Supplied material |

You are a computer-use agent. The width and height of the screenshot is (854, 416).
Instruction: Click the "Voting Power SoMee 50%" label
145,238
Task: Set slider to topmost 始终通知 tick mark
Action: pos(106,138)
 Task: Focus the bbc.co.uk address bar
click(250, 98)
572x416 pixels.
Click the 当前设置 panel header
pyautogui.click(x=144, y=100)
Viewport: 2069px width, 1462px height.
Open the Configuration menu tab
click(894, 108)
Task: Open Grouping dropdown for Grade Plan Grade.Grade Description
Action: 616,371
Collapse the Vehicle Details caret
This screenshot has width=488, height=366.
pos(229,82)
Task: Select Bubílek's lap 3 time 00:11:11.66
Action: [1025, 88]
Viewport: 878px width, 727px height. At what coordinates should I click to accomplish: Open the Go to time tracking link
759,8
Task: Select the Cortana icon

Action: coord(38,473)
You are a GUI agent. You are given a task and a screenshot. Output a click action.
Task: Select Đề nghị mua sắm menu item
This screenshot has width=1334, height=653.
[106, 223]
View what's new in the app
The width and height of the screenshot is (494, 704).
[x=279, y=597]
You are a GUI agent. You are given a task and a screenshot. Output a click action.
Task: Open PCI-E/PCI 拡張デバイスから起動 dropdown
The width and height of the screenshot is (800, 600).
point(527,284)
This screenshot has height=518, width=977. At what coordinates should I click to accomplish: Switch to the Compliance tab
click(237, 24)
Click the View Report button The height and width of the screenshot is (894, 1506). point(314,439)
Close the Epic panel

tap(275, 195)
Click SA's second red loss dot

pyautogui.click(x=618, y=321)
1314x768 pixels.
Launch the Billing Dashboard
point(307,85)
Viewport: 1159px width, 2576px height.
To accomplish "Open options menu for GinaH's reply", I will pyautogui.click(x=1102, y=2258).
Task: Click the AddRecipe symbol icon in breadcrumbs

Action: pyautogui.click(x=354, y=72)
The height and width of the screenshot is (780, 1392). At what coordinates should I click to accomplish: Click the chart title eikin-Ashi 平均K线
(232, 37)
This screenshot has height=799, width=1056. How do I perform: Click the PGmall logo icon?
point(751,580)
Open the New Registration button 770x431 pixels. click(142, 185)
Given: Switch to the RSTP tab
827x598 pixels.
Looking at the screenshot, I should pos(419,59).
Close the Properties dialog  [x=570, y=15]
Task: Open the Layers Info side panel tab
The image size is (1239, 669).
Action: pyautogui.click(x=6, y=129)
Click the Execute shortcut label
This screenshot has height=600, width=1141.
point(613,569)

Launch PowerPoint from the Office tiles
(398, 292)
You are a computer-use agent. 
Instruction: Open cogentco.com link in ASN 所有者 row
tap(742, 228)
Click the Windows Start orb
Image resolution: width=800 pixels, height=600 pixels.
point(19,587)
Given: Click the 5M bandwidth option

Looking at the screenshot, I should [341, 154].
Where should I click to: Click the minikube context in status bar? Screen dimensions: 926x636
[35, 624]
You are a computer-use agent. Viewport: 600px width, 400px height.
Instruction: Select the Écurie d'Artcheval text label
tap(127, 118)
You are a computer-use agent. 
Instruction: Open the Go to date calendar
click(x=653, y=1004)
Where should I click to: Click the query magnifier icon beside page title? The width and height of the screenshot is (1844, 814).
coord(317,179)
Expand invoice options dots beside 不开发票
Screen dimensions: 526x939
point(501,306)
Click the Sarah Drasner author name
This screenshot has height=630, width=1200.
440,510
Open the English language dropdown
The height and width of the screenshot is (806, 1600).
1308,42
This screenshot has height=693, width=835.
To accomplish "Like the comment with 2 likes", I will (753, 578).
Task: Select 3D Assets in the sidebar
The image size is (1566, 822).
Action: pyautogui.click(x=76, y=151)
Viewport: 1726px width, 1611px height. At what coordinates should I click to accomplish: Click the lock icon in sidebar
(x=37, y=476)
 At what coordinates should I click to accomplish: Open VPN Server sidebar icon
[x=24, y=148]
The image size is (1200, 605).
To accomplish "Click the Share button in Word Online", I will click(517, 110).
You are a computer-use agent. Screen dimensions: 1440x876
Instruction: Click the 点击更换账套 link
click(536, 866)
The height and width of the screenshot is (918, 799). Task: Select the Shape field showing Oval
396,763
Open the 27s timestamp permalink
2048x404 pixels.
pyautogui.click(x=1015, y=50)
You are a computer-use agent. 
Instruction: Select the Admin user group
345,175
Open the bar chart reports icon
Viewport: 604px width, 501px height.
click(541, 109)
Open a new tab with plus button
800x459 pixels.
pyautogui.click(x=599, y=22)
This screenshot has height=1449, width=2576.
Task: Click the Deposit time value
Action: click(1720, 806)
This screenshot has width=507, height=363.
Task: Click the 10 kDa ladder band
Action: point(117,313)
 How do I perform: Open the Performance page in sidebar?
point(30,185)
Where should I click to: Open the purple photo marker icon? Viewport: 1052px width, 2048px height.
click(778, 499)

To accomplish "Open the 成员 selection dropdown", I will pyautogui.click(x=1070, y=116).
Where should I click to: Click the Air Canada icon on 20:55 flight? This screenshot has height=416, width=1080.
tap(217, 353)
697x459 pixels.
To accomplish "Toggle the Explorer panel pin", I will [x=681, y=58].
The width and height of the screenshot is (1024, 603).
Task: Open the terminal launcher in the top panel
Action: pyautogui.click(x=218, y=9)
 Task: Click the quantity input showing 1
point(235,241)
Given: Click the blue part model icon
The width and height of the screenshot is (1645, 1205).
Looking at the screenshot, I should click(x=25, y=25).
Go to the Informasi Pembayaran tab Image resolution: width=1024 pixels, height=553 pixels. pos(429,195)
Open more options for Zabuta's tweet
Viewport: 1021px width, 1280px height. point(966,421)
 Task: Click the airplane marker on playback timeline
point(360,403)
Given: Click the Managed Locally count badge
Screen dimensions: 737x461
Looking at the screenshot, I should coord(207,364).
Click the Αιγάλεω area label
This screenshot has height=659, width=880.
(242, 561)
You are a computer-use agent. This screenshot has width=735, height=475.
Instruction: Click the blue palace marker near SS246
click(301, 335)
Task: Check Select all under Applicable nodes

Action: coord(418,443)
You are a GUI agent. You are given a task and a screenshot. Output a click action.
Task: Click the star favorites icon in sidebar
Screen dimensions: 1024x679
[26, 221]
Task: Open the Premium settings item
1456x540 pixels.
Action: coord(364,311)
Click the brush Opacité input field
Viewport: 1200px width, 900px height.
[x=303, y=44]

Aim of the task | Please provide the number of lines in the listing above that contain the word "item", and nothing further.

Solution to this problem | 2